(Dataset records)
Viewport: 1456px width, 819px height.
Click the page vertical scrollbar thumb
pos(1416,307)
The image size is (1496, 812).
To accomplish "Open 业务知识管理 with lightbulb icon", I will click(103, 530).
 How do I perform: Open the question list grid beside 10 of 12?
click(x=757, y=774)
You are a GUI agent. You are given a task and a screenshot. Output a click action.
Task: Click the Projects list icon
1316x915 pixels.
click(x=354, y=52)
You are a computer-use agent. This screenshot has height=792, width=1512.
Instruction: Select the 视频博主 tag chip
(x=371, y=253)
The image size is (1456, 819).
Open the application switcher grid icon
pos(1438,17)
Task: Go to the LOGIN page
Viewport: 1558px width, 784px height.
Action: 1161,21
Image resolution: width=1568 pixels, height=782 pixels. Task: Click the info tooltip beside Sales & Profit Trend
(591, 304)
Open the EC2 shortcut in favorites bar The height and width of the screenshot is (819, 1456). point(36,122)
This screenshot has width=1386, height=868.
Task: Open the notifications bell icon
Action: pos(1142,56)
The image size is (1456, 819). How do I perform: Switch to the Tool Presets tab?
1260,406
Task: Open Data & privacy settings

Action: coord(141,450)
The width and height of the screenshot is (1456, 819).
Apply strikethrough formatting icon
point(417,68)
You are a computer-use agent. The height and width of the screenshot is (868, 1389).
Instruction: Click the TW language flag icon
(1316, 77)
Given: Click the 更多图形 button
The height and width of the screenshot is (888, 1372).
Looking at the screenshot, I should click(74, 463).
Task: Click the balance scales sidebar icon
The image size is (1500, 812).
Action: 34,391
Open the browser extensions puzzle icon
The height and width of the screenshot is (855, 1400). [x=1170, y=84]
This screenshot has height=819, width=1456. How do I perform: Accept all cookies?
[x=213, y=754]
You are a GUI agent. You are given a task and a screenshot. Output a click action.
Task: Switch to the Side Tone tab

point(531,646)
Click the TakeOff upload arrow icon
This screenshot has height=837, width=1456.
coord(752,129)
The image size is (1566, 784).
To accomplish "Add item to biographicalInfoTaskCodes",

**ASSIGNMENT**
Copy out each record from above, exactly.

**PROBLEM SOLUTION**
Viewport: 1456px width, 819px height.
Click the page vertical scrollbar thumb
pos(1416,307)
The image size is (1496, 812).
To accomplish "Open 业务知识管理 with lightbulb icon", I will click(103, 530).
 How do I perform: Open the question list grid beside 10 of 12?
click(x=757, y=774)
You are a GUI agent. You are given a task and a screenshot. Output a click action.
Task: Click the Projects list icon
1316x915 pixels.
click(x=354, y=52)
You are a computer-use agent. This screenshot has height=792, width=1512.
Instruction: Select the 视频博主 tag chip
(x=371, y=253)
The image size is (1456, 819).
Open the application switcher grid icon
pos(1438,17)
Task: Go to the LOGIN page
Viewport: 1558px width, 784px height.
Action: 1161,21
Image resolution: width=1568 pixels, height=782 pixels. Task: Click the info tooltip beside Sales & Profit Trend
(591, 304)
Open the EC2 shortcut in favorites bar The height and width of the screenshot is (819, 1456). point(36,122)
This screenshot has width=1386, height=868.
Task: Open the notifications bell icon
Action: pos(1142,56)
The image size is (1456, 819). How do I perform: Switch to the Tool Presets tab?
1260,406
Task: Open Data & privacy settings

Action: coord(141,450)
The width and height of the screenshot is (1456, 819).
Apply strikethrough formatting icon
point(417,68)
You are a computer-use agent. The height and width of the screenshot is (868, 1389).
Instruction: Click the TW language flag icon
(1316, 77)
Given: Click the 更多图形 button
The height and width of the screenshot is (888, 1372).
Looking at the screenshot, I should click(74, 463).
Task: Click the balance scales sidebar icon
The image size is (1500, 812).
Action: 34,391
Open the browser extensions puzzle icon
The height and width of the screenshot is (855, 1400). [x=1170, y=84]
This screenshot has height=819, width=1456. How do I perform: Accept all cookies?
[x=213, y=754]
You are a GUI agent. You are given a task and a screenshot. Output a click action.
Task: Switch to the Side Tone tab

point(531,646)
Click the TakeOff upload arrow icon
This screenshot has height=837, width=1456.
coord(752,129)
The image size is (1566, 784).
To accomplish "Add item to biographicalInfoTaskCodes",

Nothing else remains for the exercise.